*What you have to do*
In this exercise, each record below is to be written out again exactly.

[Opening Dataset records section]

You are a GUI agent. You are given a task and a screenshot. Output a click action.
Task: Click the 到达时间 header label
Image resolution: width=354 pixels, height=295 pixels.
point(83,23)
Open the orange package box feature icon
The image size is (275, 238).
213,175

[Closing Dataset records section]

*Written reply*
You are a GUI agent. You are given a task and a screenshot. Output a click action.
Task: Click the 到达时间 header label
Image resolution: width=354 pixels, height=295 pixels.
point(83,23)
Open the orange package box feature icon
The image size is (275, 238).
213,175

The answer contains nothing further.